Entries taken from a collection
+++++

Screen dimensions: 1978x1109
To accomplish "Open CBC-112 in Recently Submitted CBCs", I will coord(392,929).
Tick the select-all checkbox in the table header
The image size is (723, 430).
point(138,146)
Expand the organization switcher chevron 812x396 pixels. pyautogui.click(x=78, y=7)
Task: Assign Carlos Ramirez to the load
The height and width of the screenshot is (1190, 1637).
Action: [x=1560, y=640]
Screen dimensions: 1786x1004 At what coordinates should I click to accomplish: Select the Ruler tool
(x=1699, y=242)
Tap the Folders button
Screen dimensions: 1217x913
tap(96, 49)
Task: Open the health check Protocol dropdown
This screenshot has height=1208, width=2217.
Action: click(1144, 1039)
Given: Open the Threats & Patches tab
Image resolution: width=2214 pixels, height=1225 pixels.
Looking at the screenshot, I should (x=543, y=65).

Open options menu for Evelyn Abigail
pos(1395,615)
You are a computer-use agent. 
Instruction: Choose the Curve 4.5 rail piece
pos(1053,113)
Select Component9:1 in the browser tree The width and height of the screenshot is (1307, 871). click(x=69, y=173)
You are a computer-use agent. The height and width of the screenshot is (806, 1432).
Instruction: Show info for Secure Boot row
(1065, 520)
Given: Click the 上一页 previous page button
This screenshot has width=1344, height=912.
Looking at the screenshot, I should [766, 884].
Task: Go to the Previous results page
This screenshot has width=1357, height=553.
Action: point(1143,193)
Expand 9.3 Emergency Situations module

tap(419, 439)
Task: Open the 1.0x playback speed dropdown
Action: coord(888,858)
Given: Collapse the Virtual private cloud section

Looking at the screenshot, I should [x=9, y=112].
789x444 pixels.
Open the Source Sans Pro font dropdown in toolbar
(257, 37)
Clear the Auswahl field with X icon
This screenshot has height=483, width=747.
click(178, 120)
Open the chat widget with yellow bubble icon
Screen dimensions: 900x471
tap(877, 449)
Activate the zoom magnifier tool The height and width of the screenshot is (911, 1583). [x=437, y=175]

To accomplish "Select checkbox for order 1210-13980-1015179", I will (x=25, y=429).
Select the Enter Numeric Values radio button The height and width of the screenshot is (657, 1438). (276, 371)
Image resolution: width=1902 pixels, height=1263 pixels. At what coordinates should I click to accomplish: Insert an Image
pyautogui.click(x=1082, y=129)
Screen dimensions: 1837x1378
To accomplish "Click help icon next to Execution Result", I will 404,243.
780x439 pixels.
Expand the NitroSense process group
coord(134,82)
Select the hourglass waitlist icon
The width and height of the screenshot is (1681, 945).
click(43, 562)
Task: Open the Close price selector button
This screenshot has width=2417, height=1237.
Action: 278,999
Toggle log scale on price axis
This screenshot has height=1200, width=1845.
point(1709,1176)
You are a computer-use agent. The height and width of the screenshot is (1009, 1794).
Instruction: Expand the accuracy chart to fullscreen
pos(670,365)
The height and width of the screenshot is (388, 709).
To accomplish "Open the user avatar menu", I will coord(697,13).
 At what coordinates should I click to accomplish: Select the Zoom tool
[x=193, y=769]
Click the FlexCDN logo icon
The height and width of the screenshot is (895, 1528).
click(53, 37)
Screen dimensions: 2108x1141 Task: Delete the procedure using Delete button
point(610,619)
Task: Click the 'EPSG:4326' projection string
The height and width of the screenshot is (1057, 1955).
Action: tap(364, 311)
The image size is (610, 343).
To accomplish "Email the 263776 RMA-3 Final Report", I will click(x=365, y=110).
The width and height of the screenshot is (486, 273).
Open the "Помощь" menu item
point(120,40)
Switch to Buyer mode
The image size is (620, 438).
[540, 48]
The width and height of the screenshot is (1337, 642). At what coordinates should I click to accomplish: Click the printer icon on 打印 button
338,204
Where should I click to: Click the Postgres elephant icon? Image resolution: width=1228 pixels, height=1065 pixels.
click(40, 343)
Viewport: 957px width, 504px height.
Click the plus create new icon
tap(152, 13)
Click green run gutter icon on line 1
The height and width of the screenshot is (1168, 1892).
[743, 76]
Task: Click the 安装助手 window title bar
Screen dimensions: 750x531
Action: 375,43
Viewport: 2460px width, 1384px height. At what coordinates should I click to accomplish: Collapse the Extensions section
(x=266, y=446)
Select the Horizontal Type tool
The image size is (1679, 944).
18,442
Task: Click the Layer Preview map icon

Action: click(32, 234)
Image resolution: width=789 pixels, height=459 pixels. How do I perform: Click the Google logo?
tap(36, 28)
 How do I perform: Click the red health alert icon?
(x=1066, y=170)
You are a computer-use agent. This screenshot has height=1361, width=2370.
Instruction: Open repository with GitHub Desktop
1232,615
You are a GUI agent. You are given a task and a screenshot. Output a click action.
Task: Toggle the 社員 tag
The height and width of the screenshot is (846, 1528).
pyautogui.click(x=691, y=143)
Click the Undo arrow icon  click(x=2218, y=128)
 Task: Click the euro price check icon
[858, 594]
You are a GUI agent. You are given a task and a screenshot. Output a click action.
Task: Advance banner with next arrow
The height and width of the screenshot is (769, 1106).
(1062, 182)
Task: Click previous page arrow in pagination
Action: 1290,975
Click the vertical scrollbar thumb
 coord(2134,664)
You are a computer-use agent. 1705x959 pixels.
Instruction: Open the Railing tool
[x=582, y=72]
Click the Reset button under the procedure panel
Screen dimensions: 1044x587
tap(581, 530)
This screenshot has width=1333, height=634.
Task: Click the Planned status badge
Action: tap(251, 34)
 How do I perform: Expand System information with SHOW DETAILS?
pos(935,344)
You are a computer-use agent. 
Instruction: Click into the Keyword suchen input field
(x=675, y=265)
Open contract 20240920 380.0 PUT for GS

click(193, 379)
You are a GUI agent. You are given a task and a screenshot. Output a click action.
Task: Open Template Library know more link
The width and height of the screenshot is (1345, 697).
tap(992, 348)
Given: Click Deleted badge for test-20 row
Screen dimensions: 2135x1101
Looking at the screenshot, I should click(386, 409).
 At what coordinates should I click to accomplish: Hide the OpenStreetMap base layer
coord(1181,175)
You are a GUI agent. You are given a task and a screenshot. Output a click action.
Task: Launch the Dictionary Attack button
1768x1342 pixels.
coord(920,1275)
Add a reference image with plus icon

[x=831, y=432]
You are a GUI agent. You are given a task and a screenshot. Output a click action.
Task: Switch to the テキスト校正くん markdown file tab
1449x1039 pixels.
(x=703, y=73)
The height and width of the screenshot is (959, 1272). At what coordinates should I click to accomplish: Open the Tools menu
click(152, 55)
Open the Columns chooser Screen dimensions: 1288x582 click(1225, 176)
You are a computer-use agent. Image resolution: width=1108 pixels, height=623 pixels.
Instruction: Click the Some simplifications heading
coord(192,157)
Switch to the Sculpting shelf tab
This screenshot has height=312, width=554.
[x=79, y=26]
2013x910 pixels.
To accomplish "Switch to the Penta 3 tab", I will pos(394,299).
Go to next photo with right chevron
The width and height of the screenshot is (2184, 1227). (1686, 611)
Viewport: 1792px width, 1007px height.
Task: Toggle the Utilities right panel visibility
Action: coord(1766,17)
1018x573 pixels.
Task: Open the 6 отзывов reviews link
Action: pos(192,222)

+++++

### Your task
What you should produce is an exact retyping of every line above.

### Answer below
Screen dimensions: 1978x1109
To accomplish "Open CBC-112 in Recently Submitted CBCs", I will coord(392,929).
Tick the select-all checkbox in the table header
The image size is (723, 430).
point(138,146)
Expand the organization switcher chevron 812x396 pixels. pyautogui.click(x=78, y=7)
Task: Assign Carlos Ramirez to the load
The height and width of the screenshot is (1190, 1637).
Action: [x=1560, y=640]
Screen dimensions: 1786x1004 At what coordinates should I click to accomplish: Select the Ruler tool
(x=1699, y=242)
Tap the Folders button
Screen dimensions: 1217x913
tap(96, 49)
Task: Open the health check Protocol dropdown
This screenshot has height=1208, width=2217.
Action: click(1144, 1039)
Given: Open the Threats & Patches tab
Image resolution: width=2214 pixels, height=1225 pixels.
Looking at the screenshot, I should (x=543, y=65).

Open options menu for Evelyn Abigail
pos(1395,615)
You are a computer-use agent. 
Instruction: Choose the Curve 4.5 rail piece
pos(1053,113)
Select Component9:1 in the browser tree The width and height of the screenshot is (1307, 871). click(x=69, y=173)
You are a computer-use agent. The height and width of the screenshot is (806, 1432).
Instruction: Show info for Secure Boot row
(1065, 520)
Given: Click the 上一页 previous page button
This screenshot has width=1344, height=912.
Looking at the screenshot, I should [766, 884].
Task: Go to the Previous results page
This screenshot has width=1357, height=553.
Action: point(1143,193)
Expand 9.3 Emergency Situations module

tap(419, 439)
Task: Open the 1.0x playback speed dropdown
Action: coord(888,858)
Given: Collapse the Virtual private cloud section

Looking at the screenshot, I should [x=9, y=112].
789x444 pixels.
Open the Source Sans Pro font dropdown in toolbar
(257, 37)
Clear the Auswahl field with X icon
This screenshot has height=483, width=747.
click(178, 120)
Open the chat widget with yellow bubble icon
Screen dimensions: 900x471
tap(877, 449)
Activate the zoom magnifier tool The height and width of the screenshot is (911, 1583). [x=437, y=175]

To accomplish "Select checkbox for order 1210-13980-1015179", I will (x=25, y=429).
Select the Enter Numeric Values radio button The height and width of the screenshot is (657, 1438). (276, 371)
Image resolution: width=1902 pixels, height=1263 pixels. At what coordinates should I click to accomplish: Insert an Image
pyautogui.click(x=1082, y=129)
Screen dimensions: 1837x1378
To accomplish "Click help icon next to Execution Result", I will 404,243.
780x439 pixels.
Expand the NitroSense process group
coord(134,82)
Select the hourglass waitlist icon
The width and height of the screenshot is (1681, 945).
click(43, 562)
Task: Open the Close price selector button
This screenshot has width=2417, height=1237.
Action: 278,999
Toggle log scale on price axis
This screenshot has height=1200, width=1845.
point(1709,1176)
You are a computer-use agent. The height and width of the screenshot is (1009, 1794).
Instruction: Expand the accuracy chart to fullscreen
pos(670,365)
The height and width of the screenshot is (388, 709).
To accomplish "Open the user avatar menu", I will coord(697,13).
 At what coordinates should I click to accomplish: Select the Zoom tool
[x=193, y=769]
Click the FlexCDN logo icon
The height and width of the screenshot is (895, 1528).
click(53, 37)
Screen dimensions: 2108x1141 Task: Delete the procedure using Delete button
point(610,619)
Task: Click the 'EPSG:4326' projection string
The height and width of the screenshot is (1057, 1955).
Action: tap(364, 311)
The image size is (610, 343).
To accomplish "Email the 263776 RMA-3 Final Report", I will click(x=365, y=110).
The width and height of the screenshot is (486, 273).
Open the "Помощь" menu item
point(120,40)
Switch to Buyer mode
The image size is (620, 438).
[540, 48]
The width and height of the screenshot is (1337, 642). At what coordinates should I click to accomplish: Click the printer icon on 打印 button
338,204
Where should I click to: Click the Postgres elephant icon? Image resolution: width=1228 pixels, height=1065 pixels.
click(40, 343)
Viewport: 957px width, 504px height.
Click the plus create new icon
tap(152, 13)
Click green run gutter icon on line 1
The height and width of the screenshot is (1168, 1892).
[743, 76]
Task: Click the 安装助手 window title bar
Screen dimensions: 750x531
Action: 375,43
Viewport: 2460px width, 1384px height. At what coordinates should I click to accomplish: Collapse the Extensions section
(x=266, y=446)
Select the Horizontal Type tool
The image size is (1679, 944).
18,442
Task: Click the Layer Preview map icon

Action: click(32, 234)
Image resolution: width=789 pixels, height=459 pixels. How do I perform: Click the Google logo?
tap(36, 28)
 How do I perform: Click the red health alert icon?
(x=1066, y=170)
You are a computer-use agent. This screenshot has height=1361, width=2370.
Instruction: Open repository with GitHub Desktop
1232,615
You are a GUI agent. You are given a task and a screenshot. Output a click action.
Task: Toggle the 社員 tag
The height and width of the screenshot is (846, 1528).
pyautogui.click(x=691, y=143)
Click the Undo arrow icon  click(x=2218, y=128)
 Task: Click the euro price check icon
[858, 594]
You are a GUI agent. You are given a task and a screenshot. Output a click action.
Task: Advance banner with next arrow
The height and width of the screenshot is (769, 1106).
(1062, 182)
Task: Click previous page arrow in pagination
Action: 1290,975
Click the vertical scrollbar thumb
 coord(2134,664)
You are a computer-use agent. 1705x959 pixels.
Instruction: Open the Railing tool
[x=582, y=72]
Click the Reset button under the procedure panel
Screen dimensions: 1044x587
tap(581, 530)
This screenshot has width=1333, height=634.
Task: Click the Planned status badge
Action: tap(251, 34)
 How do I perform: Expand System information with SHOW DETAILS?
pos(935,344)
You are a computer-use agent. 
Instruction: Click into the Keyword suchen input field
(x=675, y=265)
Open contract 20240920 380.0 PUT for GS

click(193, 379)
You are a GUI agent. You are given a task and a screenshot. Output a click action.
Task: Open Template Library know more link
The width and height of the screenshot is (1345, 697).
tap(992, 348)
Given: Click Deleted badge for test-20 row
Screen dimensions: 2135x1101
Looking at the screenshot, I should click(386, 409).
 At what coordinates should I click to accomplish: Hide the OpenStreetMap base layer
coord(1181,175)
You are a GUI agent. You are given a task and a screenshot. Output a click action.
Task: Launch the Dictionary Attack button
1768x1342 pixels.
coord(920,1275)
Add a reference image with plus icon

[x=831, y=432]
You are a GUI agent. You are given a task and a screenshot. Output a click action.
Task: Switch to the テキスト校正くん markdown file tab
1449x1039 pixels.
(x=703, y=73)
The height and width of the screenshot is (959, 1272). At what coordinates should I click to accomplish: Open the Tools menu
click(152, 55)
Open the Columns chooser Screen dimensions: 1288x582 click(1225, 176)
You are a computer-use agent. Image resolution: width=1108 pixels, height=623 pixels.
Instruction: Click the Some simplifications heading
coord(192,157)
Switch to the Sculpting shelf tab
This screenshot has height=312, width=554.
[x=79, y=26]
2013x910 pixels.
To accomplish "Switch to the Penta 3 tab", I will pos(394,299).
Go to next photo with right chevron
The width and height of the screenshot is (2184, 1227). (1686, 611)
Viewport: 1792px width, 1007px height.
Task: Toggle the Utilities right panel visibility
Action: coord(1766,17)
1018x573 pixels.
Task: Open the 6 отзывов reviews link
Action: pos(192,222)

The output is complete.